Menurut Darmawan, percepatan proyek EBT penting untuk memberikan manfaat jangka panjang, baik bagi masyarakat ataupun keandalan sistem ketenagalistrikan nasional yang terus menghadapi tantangan pertumbuhan permintaan.
Arah kerja sama ini sejalan dengan Rencana Usaha Penyediaan Tenaga Listrik (RUPTL) 2025-2034. Dalam dokumen tersebut, Indonesia merencanakan penambahan kapasitas pembangkit sekitar 70 gigawatt (GW), dengan sekitar 76 persen di antaranya berasal dari energi terbarukan.
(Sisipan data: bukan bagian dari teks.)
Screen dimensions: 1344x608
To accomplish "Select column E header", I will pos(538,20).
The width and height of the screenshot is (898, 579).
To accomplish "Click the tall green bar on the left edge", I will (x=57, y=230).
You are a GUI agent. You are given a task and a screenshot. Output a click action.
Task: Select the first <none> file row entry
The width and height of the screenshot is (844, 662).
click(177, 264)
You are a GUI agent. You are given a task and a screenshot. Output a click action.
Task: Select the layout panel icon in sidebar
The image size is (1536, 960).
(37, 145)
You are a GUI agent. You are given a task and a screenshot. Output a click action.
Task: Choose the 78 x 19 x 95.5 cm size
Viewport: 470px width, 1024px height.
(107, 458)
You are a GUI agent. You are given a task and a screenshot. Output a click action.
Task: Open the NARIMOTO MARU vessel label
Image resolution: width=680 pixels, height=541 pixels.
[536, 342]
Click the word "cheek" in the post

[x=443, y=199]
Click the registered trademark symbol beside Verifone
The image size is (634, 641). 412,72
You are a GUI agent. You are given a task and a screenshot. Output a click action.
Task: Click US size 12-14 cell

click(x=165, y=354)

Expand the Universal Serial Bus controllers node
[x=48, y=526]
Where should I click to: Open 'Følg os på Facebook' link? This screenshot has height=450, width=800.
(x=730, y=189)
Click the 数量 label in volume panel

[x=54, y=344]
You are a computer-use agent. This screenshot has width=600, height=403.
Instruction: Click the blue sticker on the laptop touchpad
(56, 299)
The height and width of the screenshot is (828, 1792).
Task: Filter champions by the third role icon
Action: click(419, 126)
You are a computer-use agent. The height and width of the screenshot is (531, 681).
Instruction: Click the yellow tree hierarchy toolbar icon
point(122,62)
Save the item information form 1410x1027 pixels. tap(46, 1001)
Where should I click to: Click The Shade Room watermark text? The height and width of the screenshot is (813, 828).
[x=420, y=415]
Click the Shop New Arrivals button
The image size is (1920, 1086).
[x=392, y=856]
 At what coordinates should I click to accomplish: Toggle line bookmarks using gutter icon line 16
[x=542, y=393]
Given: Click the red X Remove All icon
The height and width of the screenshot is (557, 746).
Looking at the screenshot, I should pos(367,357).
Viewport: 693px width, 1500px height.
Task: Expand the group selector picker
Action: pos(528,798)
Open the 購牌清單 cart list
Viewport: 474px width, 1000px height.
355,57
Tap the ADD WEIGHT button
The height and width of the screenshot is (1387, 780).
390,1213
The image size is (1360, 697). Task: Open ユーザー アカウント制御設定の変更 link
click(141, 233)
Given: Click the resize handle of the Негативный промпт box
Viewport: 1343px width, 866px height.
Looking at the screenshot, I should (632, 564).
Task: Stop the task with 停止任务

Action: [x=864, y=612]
Untuk penambahan kapasitas pembangkit sebesar 20 GW saja, PLN memperkirakan kebutuhan investasi mencapai sekitar Rp 600 triliun atau setara dengan 36 miliar dollar AS. Angka ini menunjukkan besarnya kebutuhan pembiayaan jangka panjang di sektor energi.
Kesepakatan antara Danantara dan PLN masih berada pada tahap awal. Bentuk dan struktur investasi akan diumumkan kemudian, setelah proses penjajakan proyek dan skema pendanaan disepakati kedua belah pihak.
Di tingkat kebijakan, Kementerian Energi dan Sumber Daya Mineral (ESDM) telah merilis RUPTL 2025–2034 yang diklaim sebagai rencana pengembangan ketenagalistrikan ”terhijau” sepanjang sejarah Indonesia.
Dalam konferensi pers perilisan RUPTL pertengahan tahun ini, Menteri ESDM Bahlil Lahadalia menyatakan bahwa RUPTL 2025-2034 disusun melalui kajian menyeluruh dan mengacu pada Rencana Umum Ketenagalistrikan Nasional serta Kebijakan Energi Nasional. RUPTL berfungsi sebagai penerjemah kebijakan ke dalam langkah operasional.
Pemerintahan Presiden dan Wakil Presiden Prabowo Subianto-Gibran Rakabuming Raka menempatkan kedaulatan energi dan transisi energi sebagai program prioritas nasional. Dalam konteks itu, RUPTL menjadi instrumen utama untuk memastikan ketersediaan listrik nasional sekaligus menurunkan emisi.
Berdasarkan paparan Kementerian ESDM, dari total tambahan pembangkit sekitar 69,5 GW hingga 2034, sebanyak 42,6 GW berasal dari EBT dan 10,3 GW dari sistem penyimpanan energi. Energi surya menjadi kontributor terbesar dengan target 17,1 GW.
Potensi tersebut mencerminkan anugerah sumber daya alam Indonesia. Namun, tantangan terbesar bukan pada ketersediaan potensi, melainkan pada konsistensi kebijakan, kesiapan pendanaan, dan kemampuan eksekusi di lapangan, ruang di mana peran Danantara sebagai lembaga penopang transisi energi bersih diuji.